When the ministry building opened at 9:00 am, the family met briefly with a secretary. Communication was slow, as Gouzenko spoke in a thick Russian accent and Anna spoke no English at all. The secretary left the room to make a phone call and, when she returned, she instructed them to go to Parliament Hill where they could meet directly with St. Laurent. However, upon their arrival, they were told to return to the Department of Justice building and await the minister's return. They waited for two hours and, at one point, Gouzenko attempted to elicit attention by threatening to kill himself, but to no avail. Eventually, the family was told that the minister was not available.

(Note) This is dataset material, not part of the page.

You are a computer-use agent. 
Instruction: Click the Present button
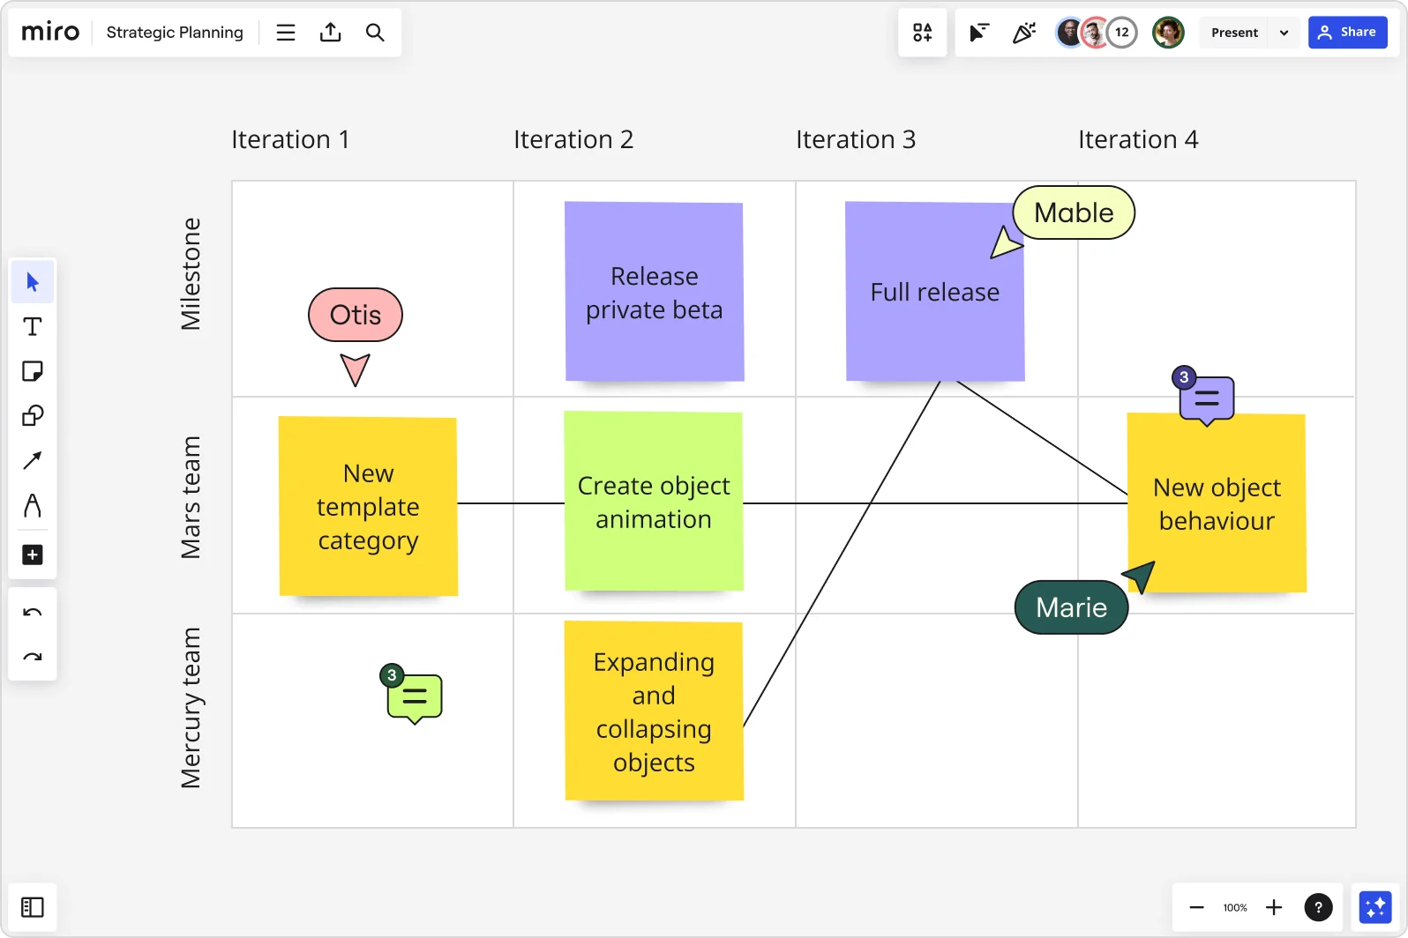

From Gouzenko's perspective, he had been dismissed with an almost comical degree of disinterest. Unknown to Gouzenko, however, King had been made aware of his defection. The RCMP had learned of Gouzenko's visit to the Ottawa Journal the night before and the head of the RCMP intelligence branch, Charles Rivett-Carnac, had briefed Norman Robertson, undersecretary for external affairs and King's close advisor, that morning. At around 10:45 am, King arrived in his office to find Robertson and his assistant, Hume Wrong, waiting for him. According to King's diary, Robertson told him that a "terrible thing" had happened. They told him that someone from the Soviet Embassy had evidence of a Soviet-run spy network in Canada and the United States. However, King was hesitant to risk a diplomatic incident, particularly given that the first session of the Council of Foreign Ministers was scheduled to begin in London on September 11 and a scandal could upset negotiations. King was also suspicious of Gouzenko's motives and told Robertson and Wrong that he would not get involved in the matter. He wrote in his diary:

I said to both Robertson and Wrong that I thought we should be extremely careful in becoming a party to any course of action which would link the govt. of Canada up with this matter in a manner which might cause Russia to feel that we had performed an unfriendly act. That to seek to gather information in any underhanded way would make clear that we did not trust the Embassy.

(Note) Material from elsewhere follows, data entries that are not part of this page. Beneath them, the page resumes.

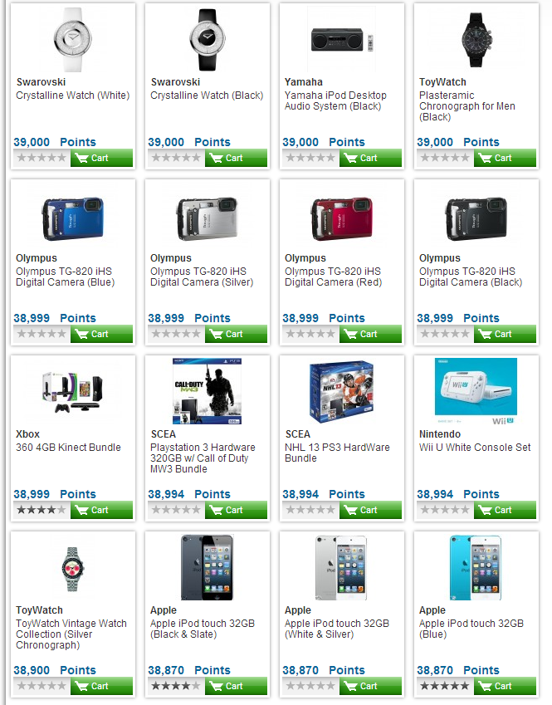The width and height of the screenshot is (552, 705).
Task: Click cart icon for Olympus TG-820 Red camera
Action: [x=370, y=334]
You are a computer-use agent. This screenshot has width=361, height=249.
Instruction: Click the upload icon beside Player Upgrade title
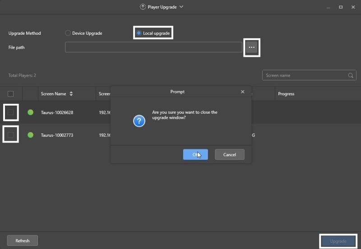tap(143, 7)
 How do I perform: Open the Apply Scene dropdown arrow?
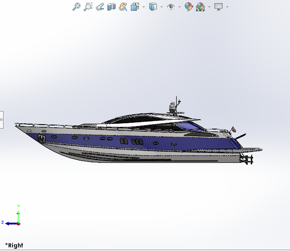tap(209, 7)
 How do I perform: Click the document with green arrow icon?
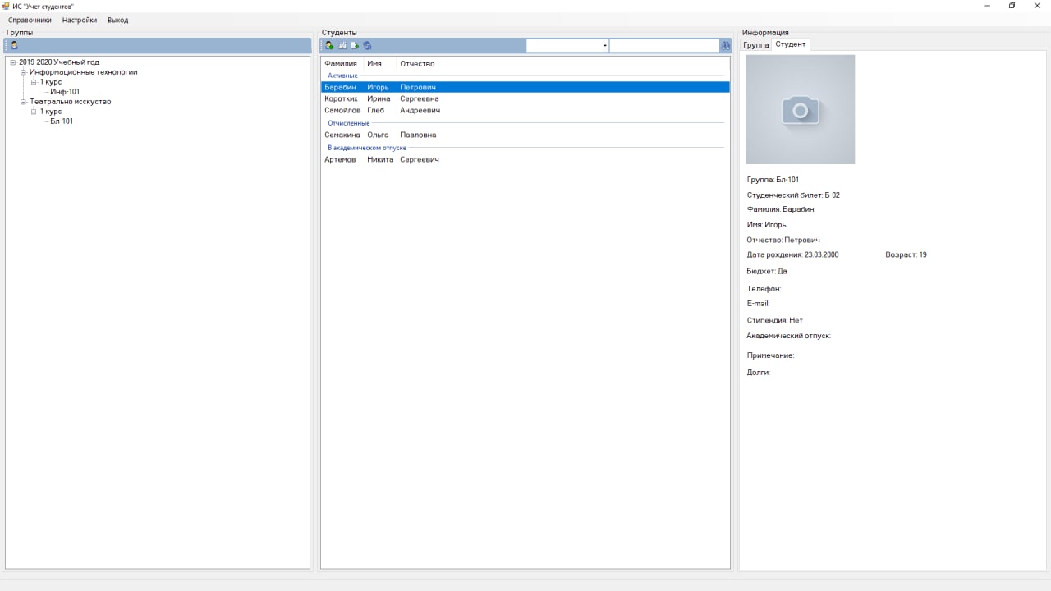point(355,45)
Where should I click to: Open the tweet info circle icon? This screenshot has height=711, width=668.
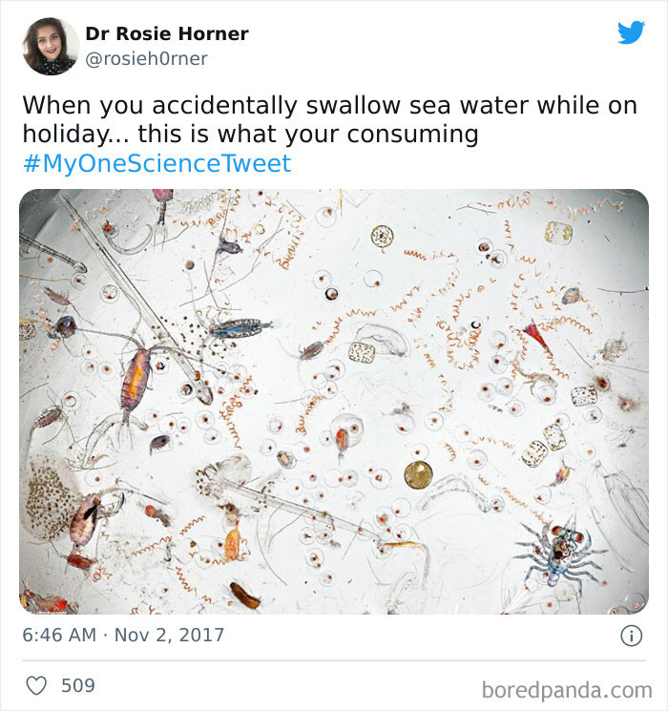[631, 637]
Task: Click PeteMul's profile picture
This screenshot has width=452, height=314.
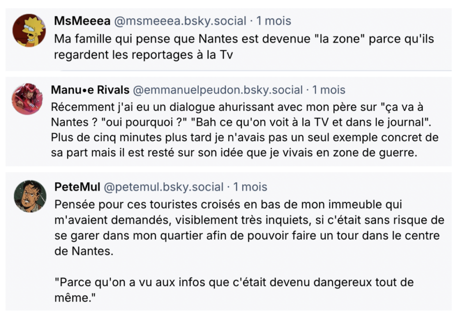Action: coord(30,196)
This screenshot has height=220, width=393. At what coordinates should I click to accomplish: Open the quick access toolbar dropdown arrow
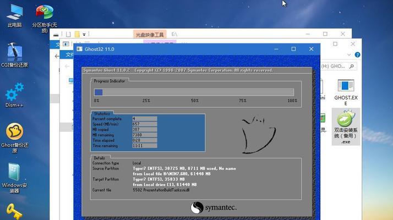pos(84,34)
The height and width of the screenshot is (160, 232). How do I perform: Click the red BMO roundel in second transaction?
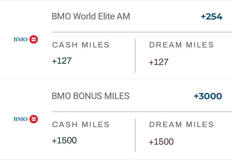[x=33, y=119]
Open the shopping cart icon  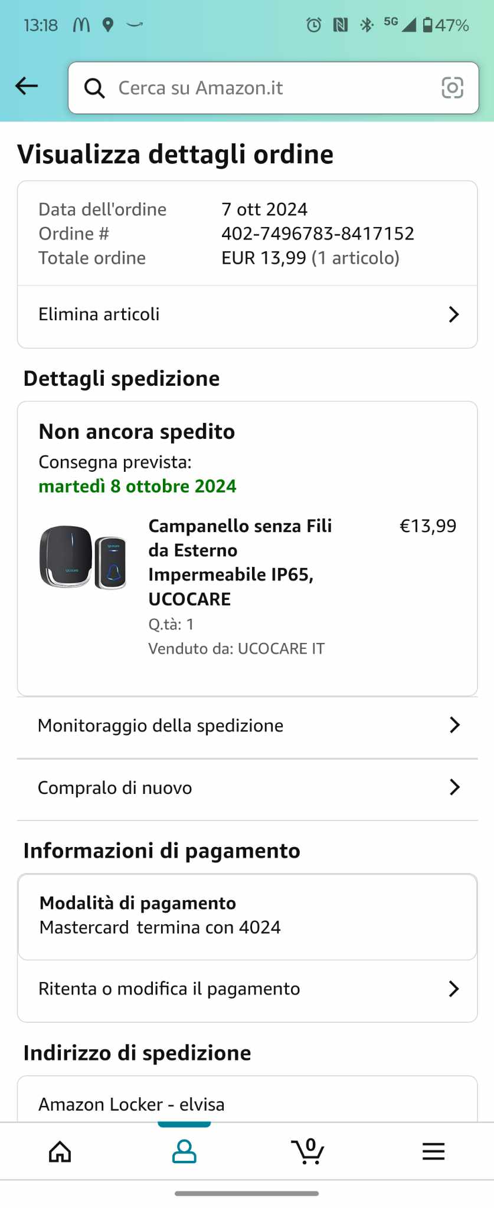[x=308, y=1151]
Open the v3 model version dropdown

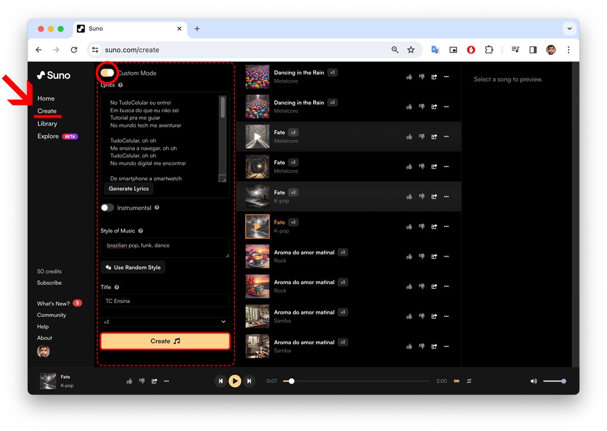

Gouzenko's defection was also ill-timed. September 6 was the first peacetime opening of Parliament since the 1930s. The governor general, the Earl of Athlone, was scheduled to deliver his final throne speech before retirement. There were crowds of people filling the streets awaiting the parade of military bands and the arrival of the governor general and Princess Alice.

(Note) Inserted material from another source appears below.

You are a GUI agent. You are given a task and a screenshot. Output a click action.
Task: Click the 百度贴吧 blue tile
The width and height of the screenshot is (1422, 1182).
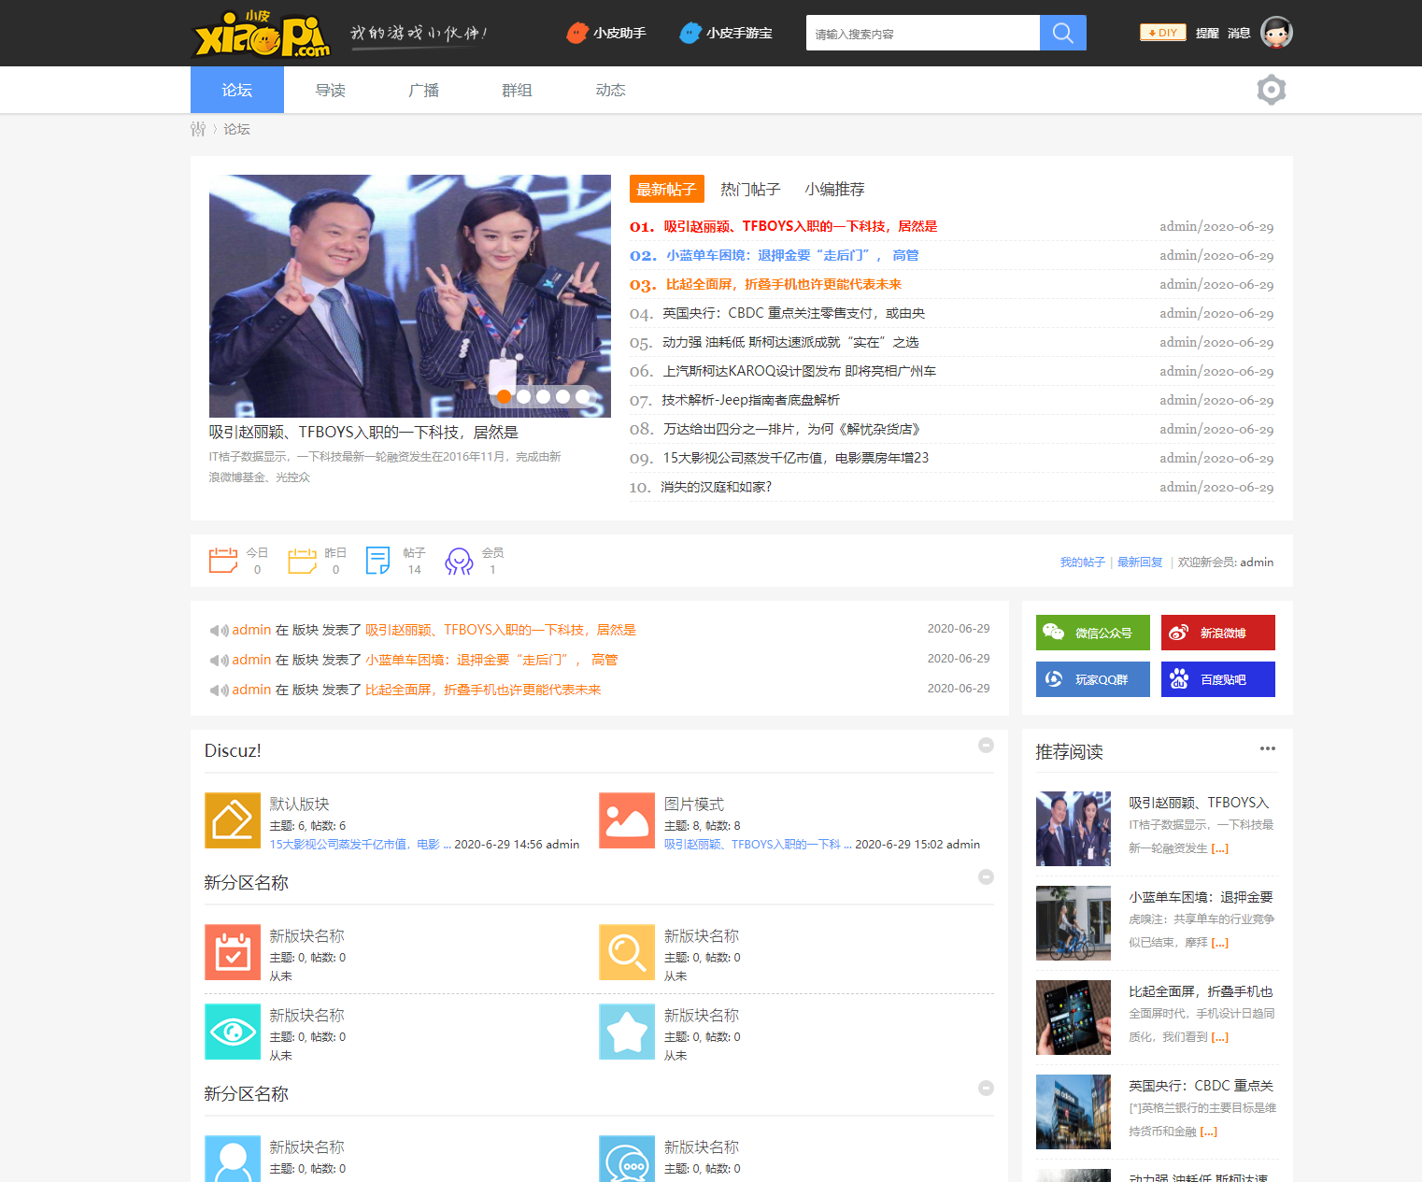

Nevertheless, the RCMP decided to follow Gouzenko's movements to ascertain whether his revelations were genuine. King also authorized the RCMP to attempt to seize Gouzenko's documents if he were to commit suicide.

After leaving the Department of Justice, Gouzenko decided to return to the Ottawa Journal. When he arrived with his family, however, the editor declined to meet with him and he spoke instead with Leslie Johnstone, a reporter. Johnstone listened as Gouzenko translated some of the documents, which she then took to the editor. However, she returned quickly and told Gouzenko that they were not interested in the story, and suggested that Gouzenko go to the RCMP's Bureau of Naturalization to apply for Canadian citizenship. Dejected and still leery of dealing with the RCMP, Gouzenko returned to the Department of Justice where he was told they did not deal with immigration and to try the Canadian Crown Attorney's Office on Nicholas Street instead.

Gouzenko and his family arrived at the Crown Attorney's Office at around 2:00 pm, but they were told the immigration process could take months. By chance, they encountered Fernande Coulson (née Joubarne), a secretary with several contacts in the media, the RCMP, and the federal government, who took their story seriously. She called over an acquaintance from the Ottawa Journal who looked through Gouzenko's documents and confirmed they appeared genuine. However, he insisted there was nothing he could do considering the editorial staff had already turned Gouzenko away. Coulson contacted the RCMP, who dispatched an officer; however, the officer quickly declined to get involved, informing her that King had issued orders to ignore Gouzenko. Coulson then called the Prime Minister's secretary who promptly advised her to turn Gouzenko away. She called Le Droit, a French-language newspaper, but got nowhere. Finally, she reached out to another contact at the RCMP, an inspector named John Leopold, who reluctantly agreed to meet with Gouzenko in his office in the Confederation Building on Wellington Street at 9:30 am the following day.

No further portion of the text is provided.